Digging a bit deeper into this theory, it’s pretty easy to find out that:
Nodes can be split not just by one criterion but by several as well.
It is not necessary to use just one of the criteria implemented in the commonly used sci-kit-learn library for branching.
The node can be split into more than two branches.
Logical question to arise would be: isn’t there anything better than regular decision trees? And the answer to this question would be: yes, there is—but with its own nuances.
Despite the great popularity of deep learning, researchers are still widely working on improving the decision trees. Among these “upgrades” are so-called oblique decision trees. In a regular tree, each node has a splitting rule by a single feature, while in oblique trees, each node contains rules based on a combination of several features. The simplest example of a combination is linear—let’s take a closer look at it.
Oblique decision trees allow performing node splitting based on a combination of features instead of just one feature. This linear combination can improve the generalization performance of the model by combining the advantages of individual trees.
Let us imagine that we have a classification task based on two features with the elements of the training sample that are distributed like in the image below (different classes are marked by different colors).

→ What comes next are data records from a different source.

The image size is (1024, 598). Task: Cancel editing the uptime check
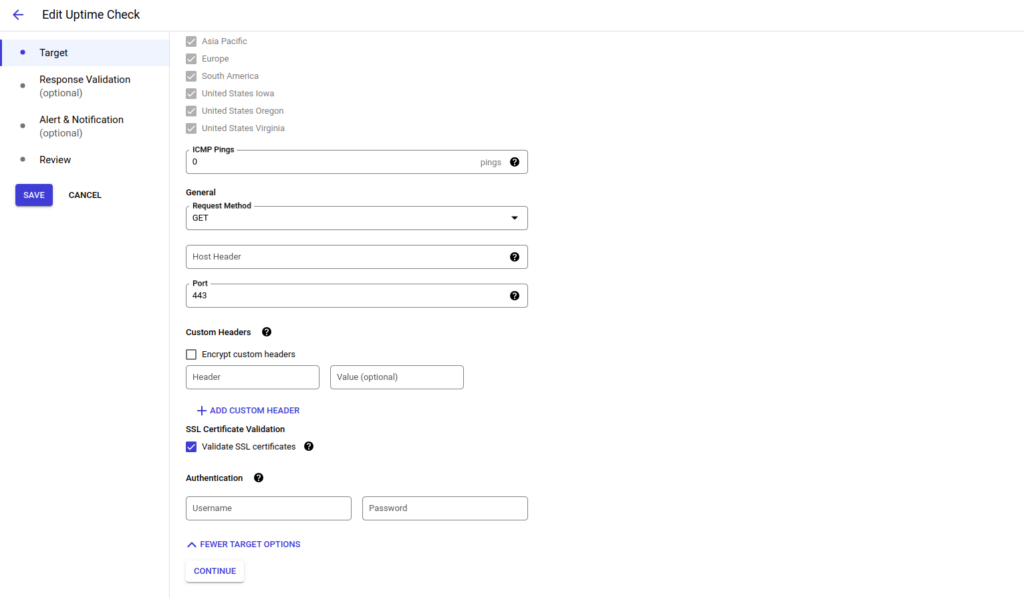coord(84,195)
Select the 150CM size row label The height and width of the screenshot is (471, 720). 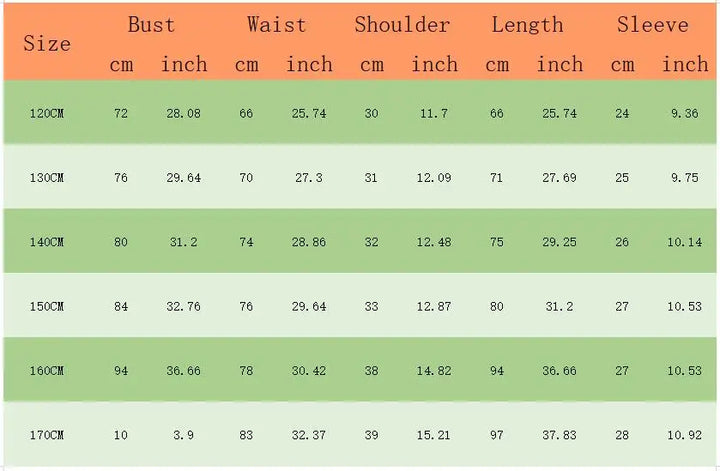pos(47,307)
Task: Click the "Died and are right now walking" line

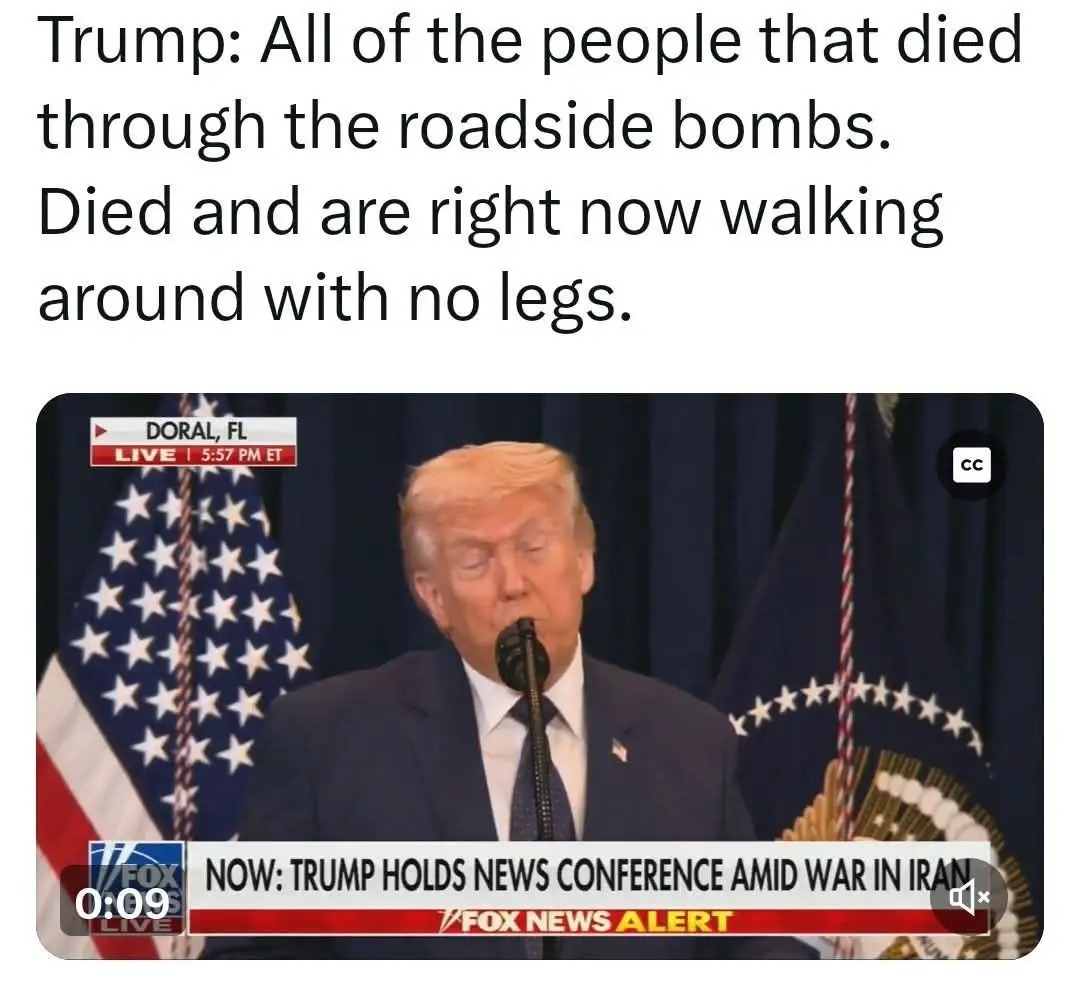Action: 490,212
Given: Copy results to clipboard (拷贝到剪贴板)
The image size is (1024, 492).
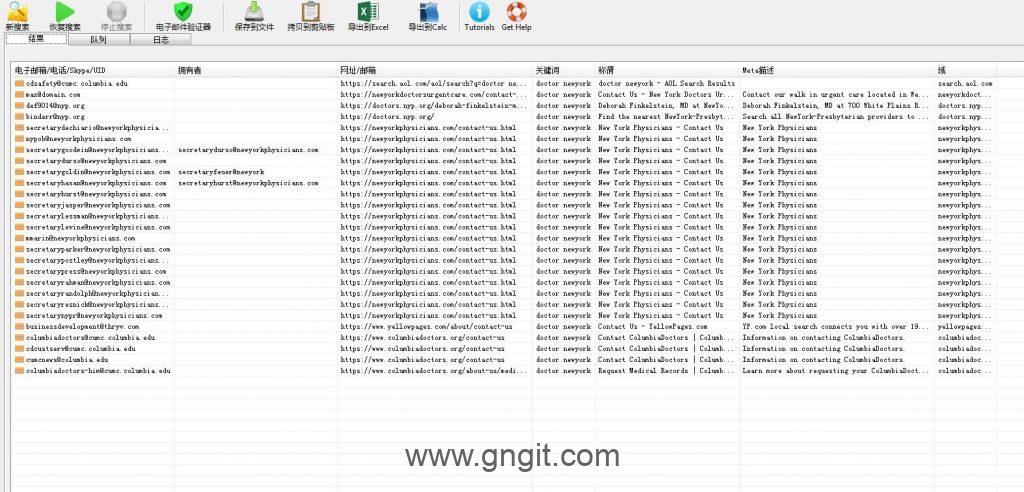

Understandably, the researchers will be eager to identify such situations and use tilted or oblique, straight lines—which represent a linear combination of features—to divide the space. In regular trees, the splitting rules are interpreted in the graphic form as horizontal or vertical straight lines. Oblique tree types, on the other hand, can create diagonal decision boundaries in the space of features, which may be more appropriate for certain datasets. It is because of the oblique division lines these types of trees are called oblique.

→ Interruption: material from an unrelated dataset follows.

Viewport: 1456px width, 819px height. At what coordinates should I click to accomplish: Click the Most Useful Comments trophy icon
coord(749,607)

Oblique decision trees can be used in various fields of machine learning and data analysis, where regular decision trees don’t bring significant results. Here are some examples of such areas:
Complex data spaces. In datasets where decision boundaries are not axially parallel, oblique trees may be more effective at separating classes or detecting nonlinear dependencies.

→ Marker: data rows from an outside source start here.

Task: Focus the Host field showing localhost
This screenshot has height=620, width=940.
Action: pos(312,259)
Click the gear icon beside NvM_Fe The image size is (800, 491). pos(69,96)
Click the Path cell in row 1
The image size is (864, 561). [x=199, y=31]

High-dimensional data. In situations where you have many attributes and some of them may be correlated, oblique trees can provide more accurate models because they can account for combinations of attributes.
Areas that require interpretability. Oblique trees may be more complex than regular decision trees, but they still retain a tree structure that can be visualized and interpreted.
Classification and regression tasks. Similar to standard decision trees, oblique trees can be used for both classification and regression tasks.
It is worth noting that, as a rule, oblique trees are lower in height yet require significantly more time for training to reach the quality of regular trees. But if you are willing to sacrifice time on training in favor of better quality predictions, you can experiment with them as well.
Considering random trees, when we see that a splitting occurs in a tree node, a random subset of features is selected as candidates for the splitting rather than all available features), we can tell that the methodology is well developed. There are algorithms for creating optimal random trees, but in practice, such methods as random forest and, to a higher extent, boosting outperform individual trees. For a random forest to perform effectively, it is important that the trees are uncorrelated and have good generalization performance. Under these conditions, oblique trees show statistically significantly superior results.
Let’s take a closer look at the method of building a DRaF-LDA (Rotation-based double random forest with linear discriminant analysis). It is different from a classic random forest (Classification and regression trees, or CART) in two ways.
Bootstrapping. In the CART algorithm, bootstrapping is supposed to be performed at the initial step, and start building a tree using the resulting dataset and reducing the sample at each step down on the tree. In DRaF, bootstrapping of all data is performed directly for each individual node, taking into account the limitations of the previous node splitting occurrences.
Node splitting. In the case of CART, a subset of features is selected for node splitting, among which the best possible node splitting variant is chosen. In DRaF-LDA, as it is easy to guess, the Linear Discriminant Analysis (LDA) algorithm is used for node partitioning. LDA allows performing better splitting than one single feature.
Using these two “deviations” from the classic tree-building algorithm for a random forest allows for generating trees that are better in quality and uncorrelated. This gives a gain in quality for the random forest algorithm.
There are numerous approaches to forming linear combinations of features for splitting.
To learn more about the existing variants you can read the article titled “
Oblique and rotation double random forest ,” written by M.A. Ganaie, M. Tanveer, P.N. Suganthan and V. Snasel.
In the article, the researchers proposed a new variant of the forest (trees) that has a statistically significant improvement in prediction quality compared to a common implementation.
The research of classic machine learning algorithms is still ongoing, sometimes even making interesting advances. This is why it’s better not to stick to the default libraries and instead keep studying the subject area and choosing the most suitable algorithms for your tasks. Perhaps it is oblique trees that will work well in your case.